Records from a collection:
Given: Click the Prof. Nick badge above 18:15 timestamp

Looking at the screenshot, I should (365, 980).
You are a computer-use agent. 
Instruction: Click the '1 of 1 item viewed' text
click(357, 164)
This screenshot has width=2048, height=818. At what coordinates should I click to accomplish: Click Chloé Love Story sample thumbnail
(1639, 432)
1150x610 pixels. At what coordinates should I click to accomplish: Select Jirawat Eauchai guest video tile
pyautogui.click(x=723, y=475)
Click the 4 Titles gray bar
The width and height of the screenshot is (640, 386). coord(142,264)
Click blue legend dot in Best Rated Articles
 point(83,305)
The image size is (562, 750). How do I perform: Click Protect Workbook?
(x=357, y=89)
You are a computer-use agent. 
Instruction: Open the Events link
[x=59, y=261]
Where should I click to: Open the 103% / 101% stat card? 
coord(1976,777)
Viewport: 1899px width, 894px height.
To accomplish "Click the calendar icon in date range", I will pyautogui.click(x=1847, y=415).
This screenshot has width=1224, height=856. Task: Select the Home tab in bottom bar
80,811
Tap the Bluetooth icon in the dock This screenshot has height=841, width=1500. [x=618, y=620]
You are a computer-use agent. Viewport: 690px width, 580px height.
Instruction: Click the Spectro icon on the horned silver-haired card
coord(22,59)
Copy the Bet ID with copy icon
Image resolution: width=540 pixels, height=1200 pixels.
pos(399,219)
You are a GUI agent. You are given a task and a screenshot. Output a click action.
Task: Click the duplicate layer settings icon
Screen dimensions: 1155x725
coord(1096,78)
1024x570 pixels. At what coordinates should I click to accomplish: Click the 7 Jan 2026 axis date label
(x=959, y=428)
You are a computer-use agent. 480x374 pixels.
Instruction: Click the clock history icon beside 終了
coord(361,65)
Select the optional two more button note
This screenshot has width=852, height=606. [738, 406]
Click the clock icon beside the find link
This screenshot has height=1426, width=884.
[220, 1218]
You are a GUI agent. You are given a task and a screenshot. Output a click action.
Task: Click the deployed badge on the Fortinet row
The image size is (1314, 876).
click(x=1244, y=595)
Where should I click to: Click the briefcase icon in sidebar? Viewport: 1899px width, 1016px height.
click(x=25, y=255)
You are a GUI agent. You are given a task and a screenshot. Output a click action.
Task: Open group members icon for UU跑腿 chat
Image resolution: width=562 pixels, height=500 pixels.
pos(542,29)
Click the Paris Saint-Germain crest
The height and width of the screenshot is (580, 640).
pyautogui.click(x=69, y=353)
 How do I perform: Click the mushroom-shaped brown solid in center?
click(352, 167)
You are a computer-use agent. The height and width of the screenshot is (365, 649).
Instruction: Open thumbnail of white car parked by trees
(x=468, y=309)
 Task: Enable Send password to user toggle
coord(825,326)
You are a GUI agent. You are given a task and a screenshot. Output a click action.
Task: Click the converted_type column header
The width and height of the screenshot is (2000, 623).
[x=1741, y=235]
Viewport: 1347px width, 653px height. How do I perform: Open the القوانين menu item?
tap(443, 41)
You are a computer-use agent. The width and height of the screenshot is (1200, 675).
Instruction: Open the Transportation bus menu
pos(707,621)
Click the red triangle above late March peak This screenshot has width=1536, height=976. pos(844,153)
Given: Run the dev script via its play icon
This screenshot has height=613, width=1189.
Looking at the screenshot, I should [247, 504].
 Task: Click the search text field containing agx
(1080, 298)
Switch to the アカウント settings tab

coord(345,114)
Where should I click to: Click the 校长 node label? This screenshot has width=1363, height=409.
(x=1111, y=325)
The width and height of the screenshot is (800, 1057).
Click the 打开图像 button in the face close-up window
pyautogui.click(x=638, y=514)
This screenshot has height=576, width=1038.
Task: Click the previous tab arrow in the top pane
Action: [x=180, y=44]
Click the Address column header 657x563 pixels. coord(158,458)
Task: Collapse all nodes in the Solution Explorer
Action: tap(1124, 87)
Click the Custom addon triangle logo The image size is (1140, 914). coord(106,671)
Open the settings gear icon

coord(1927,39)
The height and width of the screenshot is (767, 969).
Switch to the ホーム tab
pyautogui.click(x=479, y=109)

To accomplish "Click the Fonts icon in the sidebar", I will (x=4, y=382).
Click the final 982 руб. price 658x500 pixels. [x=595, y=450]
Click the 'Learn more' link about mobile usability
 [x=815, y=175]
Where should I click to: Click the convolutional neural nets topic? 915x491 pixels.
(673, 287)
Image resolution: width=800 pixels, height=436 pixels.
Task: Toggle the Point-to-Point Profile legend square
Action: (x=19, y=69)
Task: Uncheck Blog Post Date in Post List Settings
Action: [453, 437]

> Brief
Which of the lines above hold the word "will"? Copy each one.

> Result of this task
To accomplish "Click the calendar icon in date range", I will pyautogui.click(x=1847, y=415).
To accomplish "Click the Fonts icon in the sidebar", I will (x=4, y=382).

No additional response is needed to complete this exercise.